Work order
The response should consist of every record, reproduced exactly.

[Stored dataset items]
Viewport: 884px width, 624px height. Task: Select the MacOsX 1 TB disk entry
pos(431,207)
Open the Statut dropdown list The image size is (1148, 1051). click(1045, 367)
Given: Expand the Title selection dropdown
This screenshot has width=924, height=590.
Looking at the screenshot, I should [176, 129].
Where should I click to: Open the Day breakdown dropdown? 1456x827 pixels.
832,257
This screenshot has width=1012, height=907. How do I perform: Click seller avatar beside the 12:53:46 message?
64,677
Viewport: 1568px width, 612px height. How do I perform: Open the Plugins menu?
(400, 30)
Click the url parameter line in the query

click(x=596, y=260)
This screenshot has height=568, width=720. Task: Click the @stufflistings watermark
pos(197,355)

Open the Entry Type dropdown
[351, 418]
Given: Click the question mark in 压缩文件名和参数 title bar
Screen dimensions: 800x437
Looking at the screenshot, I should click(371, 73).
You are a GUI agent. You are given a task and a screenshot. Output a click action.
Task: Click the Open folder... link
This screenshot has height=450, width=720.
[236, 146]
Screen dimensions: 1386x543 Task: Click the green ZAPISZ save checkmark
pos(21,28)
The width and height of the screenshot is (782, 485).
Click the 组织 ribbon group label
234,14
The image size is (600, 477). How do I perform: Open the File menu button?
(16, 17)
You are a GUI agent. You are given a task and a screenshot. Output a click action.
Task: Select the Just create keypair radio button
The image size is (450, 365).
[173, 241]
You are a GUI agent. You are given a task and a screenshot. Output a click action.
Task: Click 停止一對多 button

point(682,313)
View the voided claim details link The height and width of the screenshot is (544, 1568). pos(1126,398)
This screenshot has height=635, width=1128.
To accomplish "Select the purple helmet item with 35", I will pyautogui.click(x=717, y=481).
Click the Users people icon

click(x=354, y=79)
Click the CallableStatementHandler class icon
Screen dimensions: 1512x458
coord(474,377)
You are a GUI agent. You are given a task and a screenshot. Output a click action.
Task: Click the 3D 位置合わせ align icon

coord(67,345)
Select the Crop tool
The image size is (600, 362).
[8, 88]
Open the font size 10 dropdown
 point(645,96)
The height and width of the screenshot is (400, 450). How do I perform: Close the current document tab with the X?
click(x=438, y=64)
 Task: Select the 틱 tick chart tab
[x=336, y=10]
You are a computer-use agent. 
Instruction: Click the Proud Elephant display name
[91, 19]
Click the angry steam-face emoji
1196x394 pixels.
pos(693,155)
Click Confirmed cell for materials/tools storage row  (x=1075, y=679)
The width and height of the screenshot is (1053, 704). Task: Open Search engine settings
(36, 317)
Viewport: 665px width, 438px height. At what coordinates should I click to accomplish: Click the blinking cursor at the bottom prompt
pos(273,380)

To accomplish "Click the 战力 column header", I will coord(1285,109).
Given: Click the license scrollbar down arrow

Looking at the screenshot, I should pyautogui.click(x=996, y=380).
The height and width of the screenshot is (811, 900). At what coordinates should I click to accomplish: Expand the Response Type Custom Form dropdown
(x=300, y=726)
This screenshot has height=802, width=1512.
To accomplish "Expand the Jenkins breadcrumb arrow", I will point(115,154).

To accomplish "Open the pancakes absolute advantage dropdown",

Response box
Viewport: 884px width, 624px height. Task: Select the MacOsX 1 TB disk entry
pos(431,207)
Open the Statut dropdown list The image size is (1148, 1051). click(1045, 367)
Given: Expand the Title selection dropdown
This screenshot has width=924, height=590.
Looking at the screenshot, I should [176, 129].
Where should I click to: Open the Day breakdown dropdown? 1456x827 pixels.
832,257
This screenshot has width=1012, height=907. How do I perform: Click seller avatar beside the 12:53:46 message?
64,677
Viewport: 1568px width, 612px height. How do I perform: Open the Plugins menu?
(400, 30)
Click the url parameter line in the query

click(x=596, y=260)
This screenshot has height=568, width=720. Task: Click the @stufflistings watermark
pos(197,355)

Open the Entry Type dropdown
[351, 418]
Given: Click the question mark in 压缩文件名和参数 title bar
Screen dimensions: 800x437
Looking at the screenshot, I should click(371, 73).
You are a GUI agent. You are given a task and a screenshot. Output a click action.
Task: Click the Open folder... link
This screenshot has height=450, width=720.
[236, 146]
Screen dimensions: 1386x543 Task: Click the green ZAPISZ save checkmark
pos(21,28)
The width and height of the screenshot is (782, 485).
Click the 组织 ribbon group label
234,14
The image size is (600, 477). How do I perform: Open the File menu button?
(16, 17)
You are a GUI agent. You are given a task and a screenshot. Output a click action.
Task: Select the Just create keypair radio button
The image size is (450, 365).
[173, 241]
You are a GUI agent. You are given a task and a screenshot. Output a click action.
Task: Click 停止一對多 button

point(682,313)
View the voided claim details link The height and width of the screenshot is (544, 1568). pos(1126,398)
This screenshot has height=635, width=1128.
To accomplish "Select the purple helmet item with 35", I will pyautogui.click(x=717, y=481).
Click the Users people icon

click(x=354, y=79)
Click the CallableStatementHandler class icon
Screen dimensions: 1512x458
coord(474,377)
You are a GUI agent. You are given a task and a screenshot. Output a click action.
Task: Click the 3D 位置合わせ align icon

coord(67,345)
Select the Crop tool
The image size is (600, 362).
[8, 88]
Open the font size 10 dropdown
 point(645,96)
The height and width of the screenshot is (400, 450). How do I perform: Close the current document tab with the X?
click(x=438, y=64)
 Task: Select the 틱 tick chart tab
[x=336, y=10]
You are a computer-use agent. 
Instruction: Click the Proud Elephant display name
[91, 19]
Click the angry steam-face emoji
1196x394 pixels.
pos(693,155)
Click Confirmed cell for materials/tools storage row  (x=1075, y=679)
The width and height of the screenshot is (1053, 704). Task: Open Search engine settings
(36, 317)
Viewport: 665px width, 438px height. At what coordinates should I click to accomplish: Click the blinking cursor at the bottom prompt
pos(273,380)

To accomplish "Click the 战力 column header", I will coord(1285,109).
Given: Click the license scrollbar down arrow

Looking at the screenshot, I should pyautogui.click(x=996, y=380).
The height and width of the screenshot is (811, 900). At what coordinates should I click to accomplish: Expand the Response Type Custom Form dropdown
(x=300, y=726)
This screenshot has height=802, width=1512.
To accomplish "Expand the Jenkins breadcrumb arrow", I will point(115,154).

To accomplish "Open the pancakes absolute advantage dropdown",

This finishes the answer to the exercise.